Iran’s pack of lies

Iran’s pack of lies

Iran’s pack of lies
Rasheed Abou-Alsamh
With the Haj pilgrimage just successfully completed in Makkah with no serious injuries this year, without any Iranian pilgrims, and with Saudi Arabia successfully fighting to stop Iranian domination of Syria and Yemen from taking place, the Iranian government has decided once again to lash out at the Kingdom.
In a shocking and sickening opinion piece for the New York Times this week, Iran’s Foreign Minister Mohammad Javad Zarif calls on the world to rid the world of “Wahhabism,” using a term that we Saudis have rejected for decades. He falsely claims that Saudi money funds such extremist groups as Daesh and the Nusra Front in Syria. The whole article would be laughable if not for the sinister tone pervading it. Indeed, a British friend of mine was horrified at the piece, telling me that it sounded as if the Iranians were calling for the genocide of all Saudis.
Indeed it is highly ironic that a country that has vowed to export its Islamic Revolution since the overthrow of the Shah in 1979, is now accusing Saudis of exporting conflict and death. Everyone is well aware that the Iranians were behind the formation of the Hezbollah guerilla group in Lebanon; and that their support of the Assad regime in Syria has caused the death of hundreds of thousands of Syrians in the civil war there, now in its fifth year.

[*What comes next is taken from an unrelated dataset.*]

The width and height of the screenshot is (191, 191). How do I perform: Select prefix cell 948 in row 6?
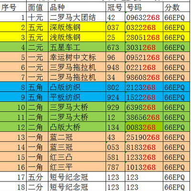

Zarif brings up the old canard of the Sept. 11, 2001 terror attacks in the US as “proof” that Saudi Arabia is bent on attacking everyone. But the 9/11 Commission report found that no Saudi official gave support to the hijackers. Then he accuses Saudi money of funding extremist groups such as Al-Qaeda and Daesh. The Saudi government has said that some misguided individuals may have donated money to these groups and even fought for them, but that does not mean the government supports them. Far from it. Al-Qaeda and Daesh are deadly enemies of the majority of law-abiding Saudis, with both groups responsible for a string of bloody terror attacks in the country that have claimed many lives.
Zarif claims that the Kingdom is confronting Iran in all of the Middle East in order to contain Iran. That he got right. If there is one country in the region that is fanning the flames of sectarianism it is Iran with its support of Shiite militias in Iran, Lebanon, Syria and Yemen. He falsely claims that Saudi Arabia pines for the return to the days when Saddam Hussein was live and in power. Saudis are not sentimental for the past, but that does not mean that they will sit quietly and allow Shiite militias in Iraq, Syria, Lebanon and Yemen run roughshod over Sunni communities.
After all, everyone with a few brain cells realizes that the overthrow of Saddam in 2003 brought in a Shiite-majority government backed by Iran with militias that have killed, intimidated, tortured, extorted, blackmailed, kidnapped and summarily executed thousands of innocent Iraqi civilians because of their sect. Even the Saudi ambassador to Baghdad has been the target of threats from Shiite militias in Iraq, who have said they would kill him.
Zarif also brings up the old accusation that the Kingdom has exported an intolerant version of Islam by funding the building of mosques and Islamic centers for Muslim communities around the world. This is patently untrue. Here in Brazil, the Kingdom has helped fund more than 50 mosques since the 1970s, most of them staffed by Egyptian imams. No extremist Muslim groups have popped up here, except for a few terrorist suspects that were arrested in July and who were influenced by Daesh through the Internet and not in local mosques.
It is cynical of Zarif to suggest at the end of his screed that the Kingdom can be part of the solution of tackling radical Islam, as if we need his permission or blessing to fight against the misguided monsters of Daesh and Al-Qaeda.
The Kingdom has never been against the Iranian people, but it will not stand still and allow the Iranian government to run roughshod over Sunni communities throughout the Arab world. Cooler heads need to prevail in Tehran to stop the current clash between the two sides, which may ignite into a conflagration much larger than the current one.